→ **Work item**: Without skipping or changing anything, print all the entries.

[Available data Boundary: Start]

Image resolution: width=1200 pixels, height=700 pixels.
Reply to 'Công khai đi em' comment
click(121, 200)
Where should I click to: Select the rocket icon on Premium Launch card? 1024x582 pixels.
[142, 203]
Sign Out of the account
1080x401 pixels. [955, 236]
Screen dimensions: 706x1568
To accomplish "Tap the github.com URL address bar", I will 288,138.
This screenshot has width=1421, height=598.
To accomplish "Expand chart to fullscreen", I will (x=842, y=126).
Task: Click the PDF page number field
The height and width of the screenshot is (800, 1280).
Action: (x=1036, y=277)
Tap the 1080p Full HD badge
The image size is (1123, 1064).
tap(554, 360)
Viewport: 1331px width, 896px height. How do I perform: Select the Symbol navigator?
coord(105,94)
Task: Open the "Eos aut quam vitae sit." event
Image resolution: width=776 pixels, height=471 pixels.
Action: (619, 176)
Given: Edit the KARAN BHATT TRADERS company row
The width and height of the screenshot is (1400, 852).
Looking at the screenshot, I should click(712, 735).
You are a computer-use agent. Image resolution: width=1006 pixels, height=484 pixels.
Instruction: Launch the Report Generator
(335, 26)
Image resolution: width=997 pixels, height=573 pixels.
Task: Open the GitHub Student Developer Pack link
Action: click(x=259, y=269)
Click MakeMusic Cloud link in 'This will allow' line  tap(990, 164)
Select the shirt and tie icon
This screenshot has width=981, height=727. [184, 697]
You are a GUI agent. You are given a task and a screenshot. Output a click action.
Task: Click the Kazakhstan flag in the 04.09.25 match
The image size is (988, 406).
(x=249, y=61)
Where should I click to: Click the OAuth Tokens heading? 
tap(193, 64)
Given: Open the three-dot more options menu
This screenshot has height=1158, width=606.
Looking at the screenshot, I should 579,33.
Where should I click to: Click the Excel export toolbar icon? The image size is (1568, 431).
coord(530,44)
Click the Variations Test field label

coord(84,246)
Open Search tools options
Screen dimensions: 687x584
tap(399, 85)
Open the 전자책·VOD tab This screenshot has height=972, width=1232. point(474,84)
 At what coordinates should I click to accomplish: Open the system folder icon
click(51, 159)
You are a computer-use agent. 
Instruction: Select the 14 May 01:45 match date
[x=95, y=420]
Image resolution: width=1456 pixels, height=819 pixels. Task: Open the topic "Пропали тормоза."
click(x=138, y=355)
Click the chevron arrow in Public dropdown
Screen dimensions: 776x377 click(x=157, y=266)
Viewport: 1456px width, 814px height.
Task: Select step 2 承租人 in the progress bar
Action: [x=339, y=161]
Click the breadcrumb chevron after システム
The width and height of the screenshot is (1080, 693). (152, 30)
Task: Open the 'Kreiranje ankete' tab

[Available data Boundary: End]

→ **Output for this exercise**:
Image resolution: width=1200 pixels, height=700 pixels.
Reply to 'Công khai đi em' comment
click(121, 200)
Where should I click to: Select the rocket icon on Premium Launch card? 1024x582 pixels.
[142, 203]
Sign Out of the account
1080x401 pixels. [955, 236]
Screen dimensions: 706x1568
To accomplish "Tap the github.com URL address bar", I will 288,138.
This screenshot has width=1421, height=598.
To accomplish "Expand chart to fullscreen", I will (x=842, y=126).
Task: Click the PDF page number field
The height and width of the screenshot is (800, 1280).
Action: (x=1036, y=277)
Tap the 1080p Full HD badge
The image size is (1123, 1064).
tap(554, 360)
Viewport: 1331px width, 896px height. How do I perform: Select the Symbol navigator?
coord(105,94)
Task: Open the "Eos aut quam vitae sit." event
Image resolution: width=776 pixels, height=471 pixels.
Action: (619, 176)
Given: Edit the KARAN BHATT TRADERS company row
The width and height of the screenshot is (1400, 852).
Looking at the screenshot, I should click(712, 735).
You are a computer-use agent. Image resolution: width=1006 pixels, height=484 pixels.
Instruction: Launch the Report Generator
(335, 26)
Image resolution: width=997 pixels, height=573 pixels.
Task: Open the GitHub Student Developer Pack link
Action: click(x=259, y=269)
Click MakeMusic Cloud link in 'This will allow' line  tap(990, 164)
Select the shirt and tie icon
This screenshot has width=981, height=727. [184, 697]
You are a GUI agent. You are given a task and a screenshot. Output a click action.
Task: Click the Kazakhstan flag in the 04.09.25 match
The image size is (988, 406).
(x=249, y=61)
Where should I click to: Click the OAuth Tokens heading? 
tap(193, 64)
Given: Open the three-dot more options menu
This screenshot has height=1158, width=606.
Looking at the screenshot, I should 579,33.
Where should I click to: Click the Excel export toolbar icon? The image size is (1568, 431).
coord(530,44)
Click the Variations Test field label

coord(84,246)
Open Search tools options
Screen dimensions: 687x584
tap(399, 85)
Open the 전자책·VOD tab This screenshot has height=972, width=1232. point(474,84)
 At what coordinates should I click to accomplish: Open the system folder icon
click(51, 159)
You are a computer-use agent. 
Instruction: Select the 14 May 01:45 match date
[x=95, y=420]
Image resolution: width=1456 pixels, height=819 pixels. Task: Open the topic "Пропали тормоза."
click(x=138, y=355)
Click the chevron arrow in Public dropdown
Screen dimensions: 776x377 click(x=157, y=266)
Viewport: 1456px width, 814px height.
Task: Select step 2 承租人 in the progress bar
Action: [x=339, y=161]
Click the breadcrumb chevron after システム
The width and height of the screenshot is (1080, 693). (152, 30)
Task: Open the 'Kreiranje ankete' tab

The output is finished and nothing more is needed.